* **Provided entries**
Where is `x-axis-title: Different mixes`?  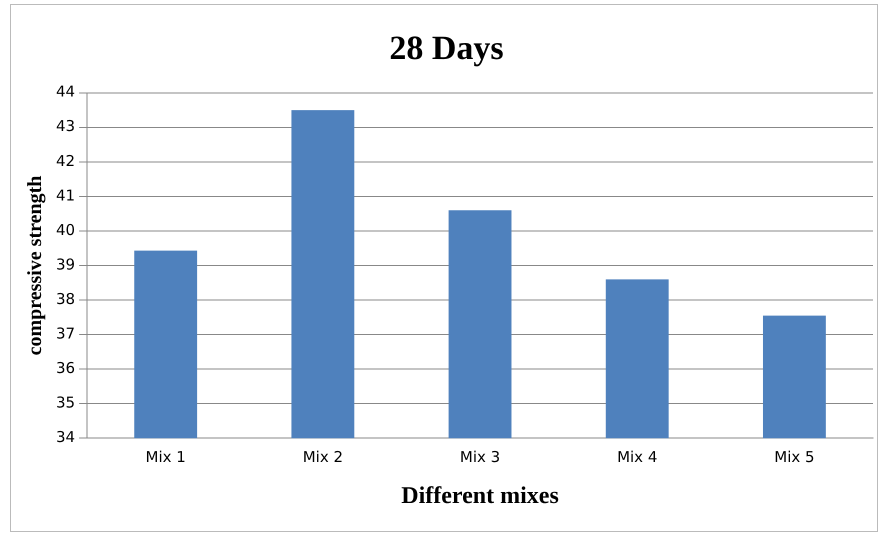 x-axis-title: Different mixes is located at coordinates (480, 496).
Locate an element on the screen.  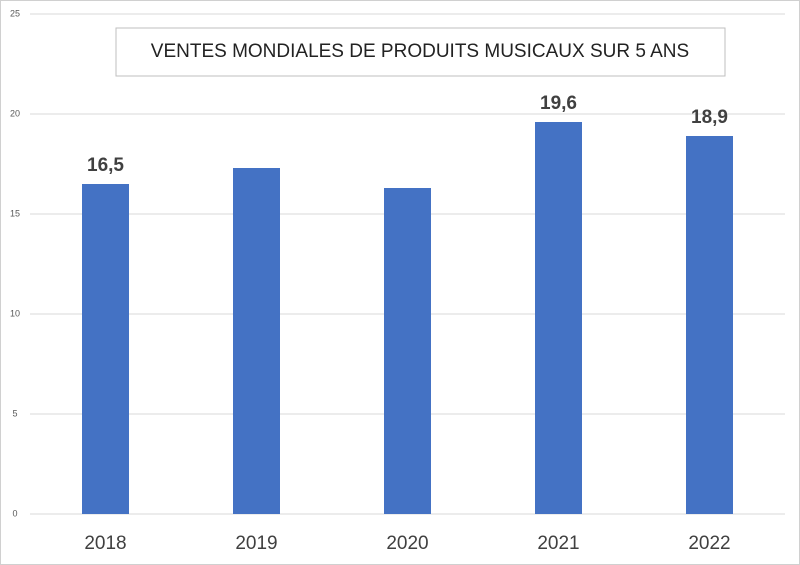
data-label: 19,6 is located at coordinates (558, 104).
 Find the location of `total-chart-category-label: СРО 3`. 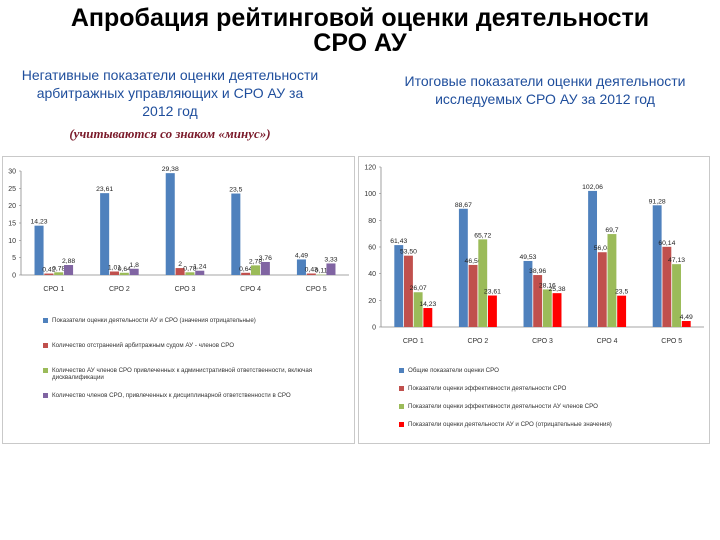

total-chart-category-label: СРО 3 is located at coordinates (542, 342).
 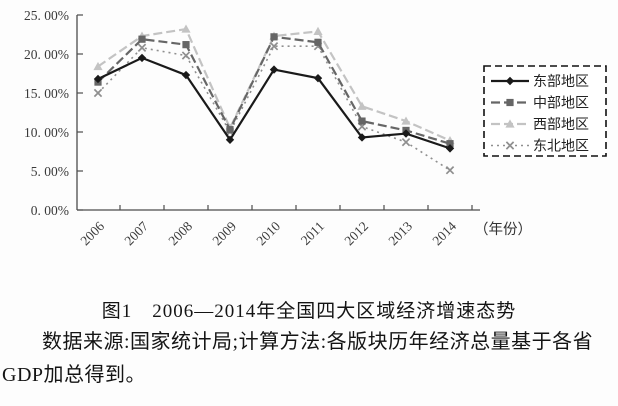 I want to click on series-east, so click(x=274, y=103).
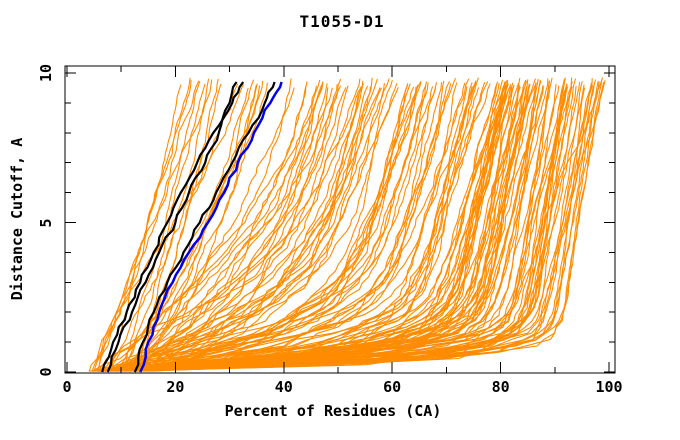 Image resolution: width=680 pixels, height=440 pixels. Describe the element at coordinates (46, 372) in the screenshot. I see `y-tick-label: 0` at that location.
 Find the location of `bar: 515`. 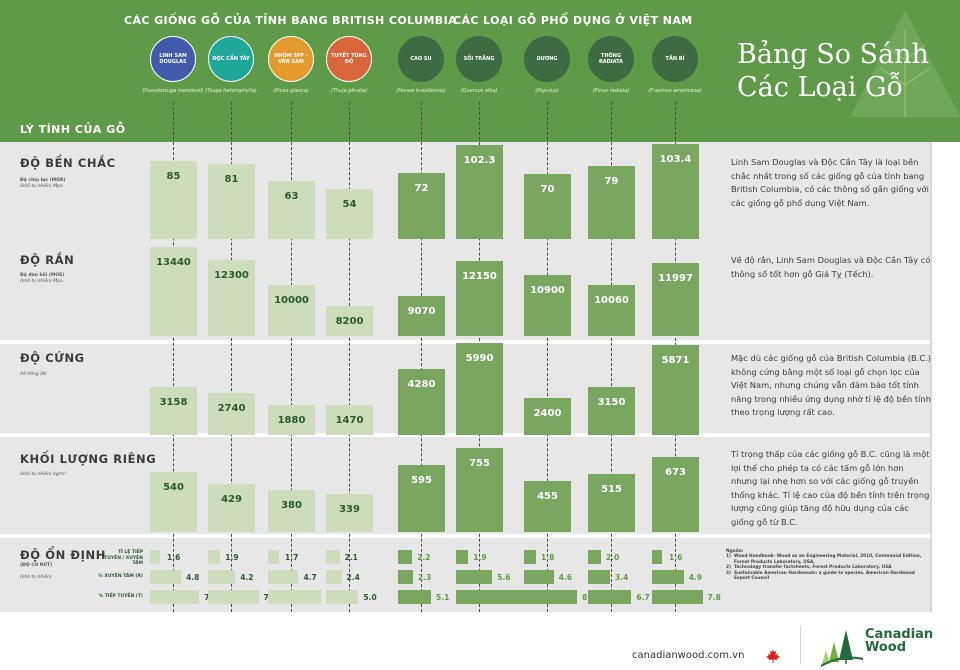

bar: 515 is located at coordinates (612, 503).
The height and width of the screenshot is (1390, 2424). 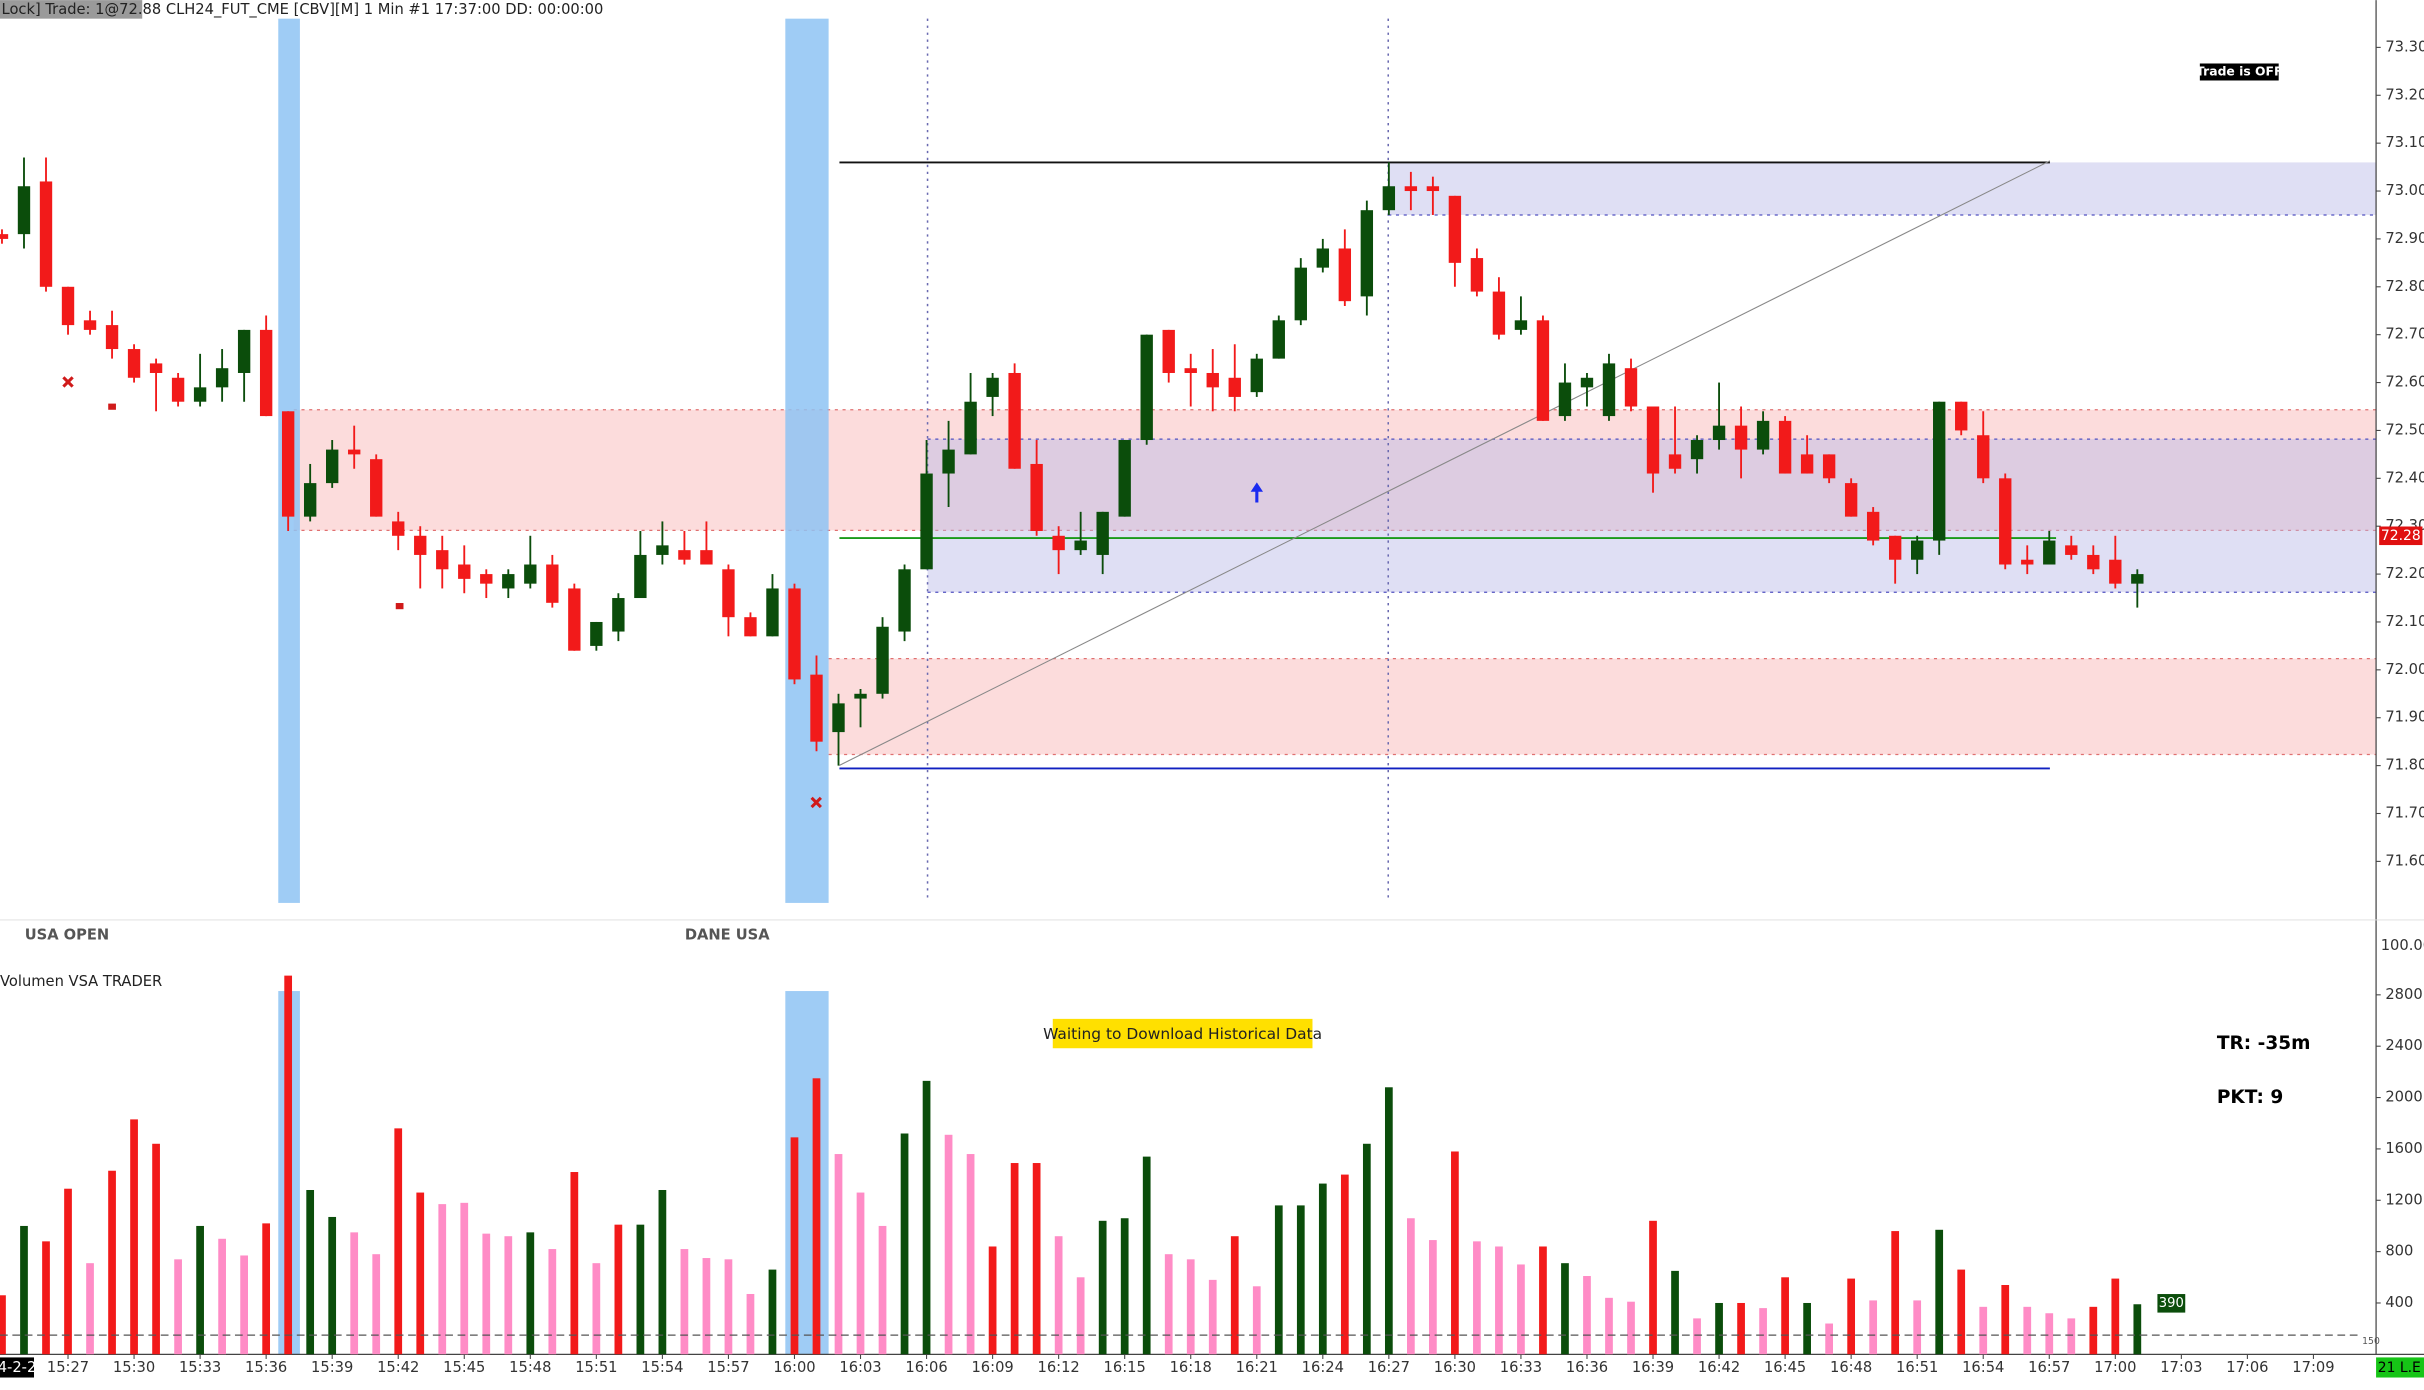 What do you see at coordinates (464, 1368) in the screenshot?
I see `x-tick-label: 15:45` at bounding box center [464, 1368].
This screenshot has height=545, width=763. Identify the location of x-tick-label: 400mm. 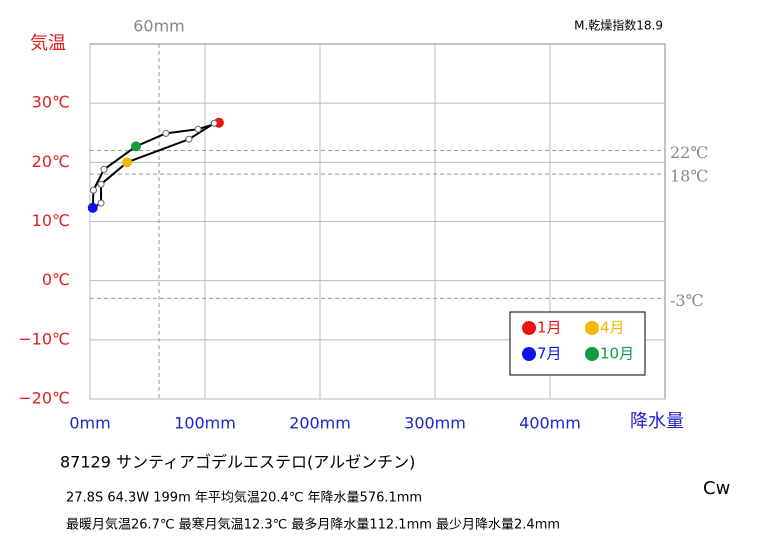
(550, 424).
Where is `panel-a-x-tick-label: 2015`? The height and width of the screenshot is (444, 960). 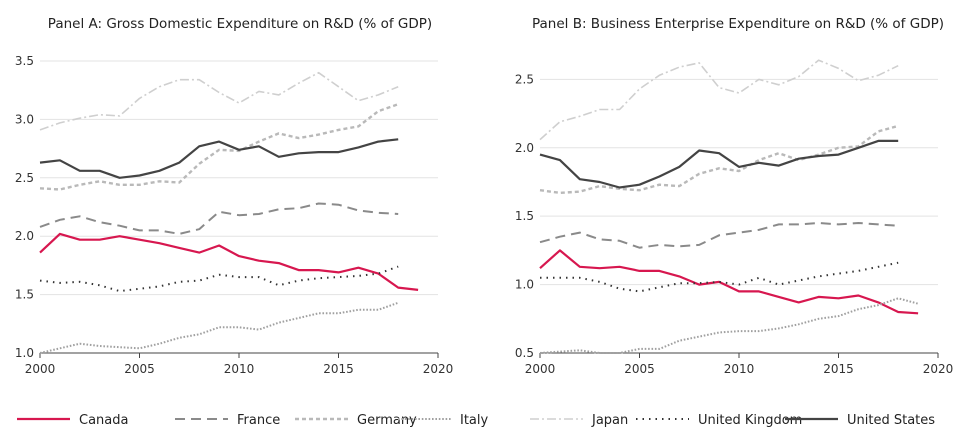 panel-a-x-tick-label: 2015 is located at coordinates (338, 369).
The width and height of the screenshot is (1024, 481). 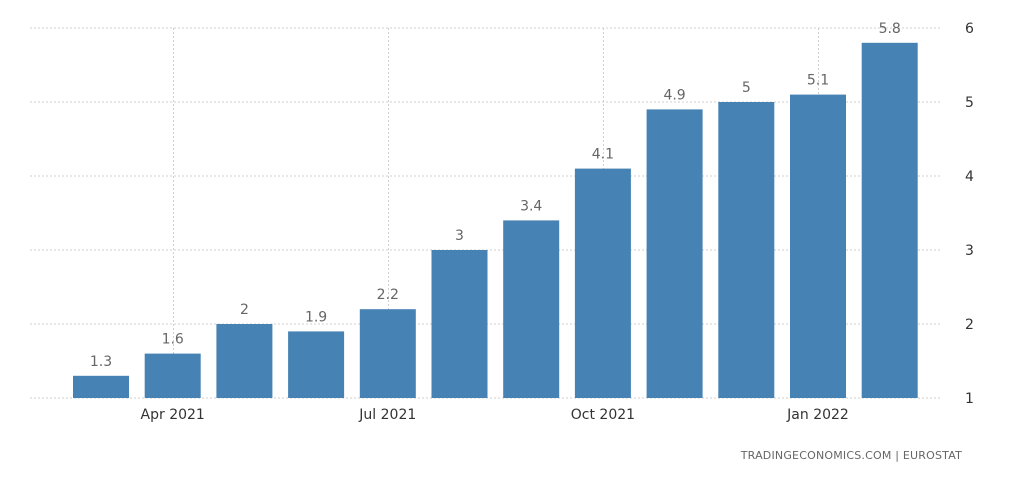 I want to click on y-tick-label: 3, so click(x=970, y=251).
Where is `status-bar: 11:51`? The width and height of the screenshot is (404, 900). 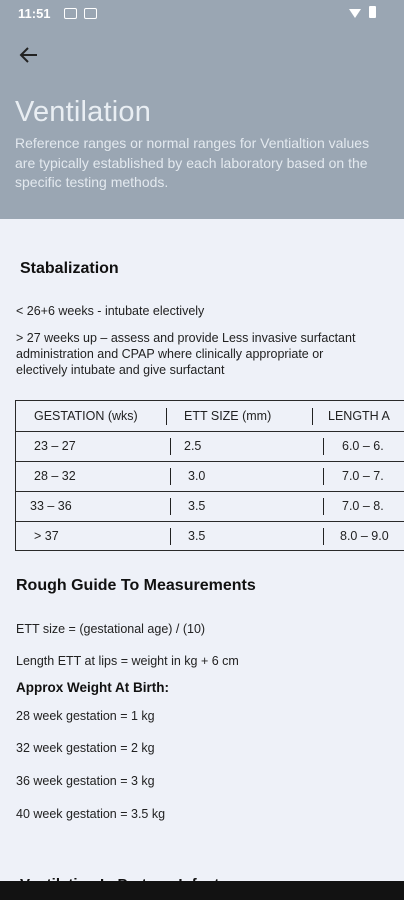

* **Goal of the exercise**
Render the stretch of the data that opens with the line containing "Locate an element on the screen." and closes with the line containing "bar: 515 is" as a numbered list. Drop any blank lines and leave out the pictures.

* **Response to this exercise**
1. Locate an element on the screen.  
2. data-label: 19,6 is located at coordinates (558, 104).
3.  Find the location of `total-chart-category-label: СРО 3`. 
4. total-chart-category-label: СРО 3 is located at coordinates (542, 342).
5.   I want to click on series-east, so click(x=274, y=103).
6.  Image resolution: width=680 pixels, height=440 pixels. Describe the element at coordinates (46, 372) in the screenshot. I see `y-tick-label: 0` at that location.
7.  Find the location of `bar: 515`. 
8. bar: 515 is located at coordinates (612, 503).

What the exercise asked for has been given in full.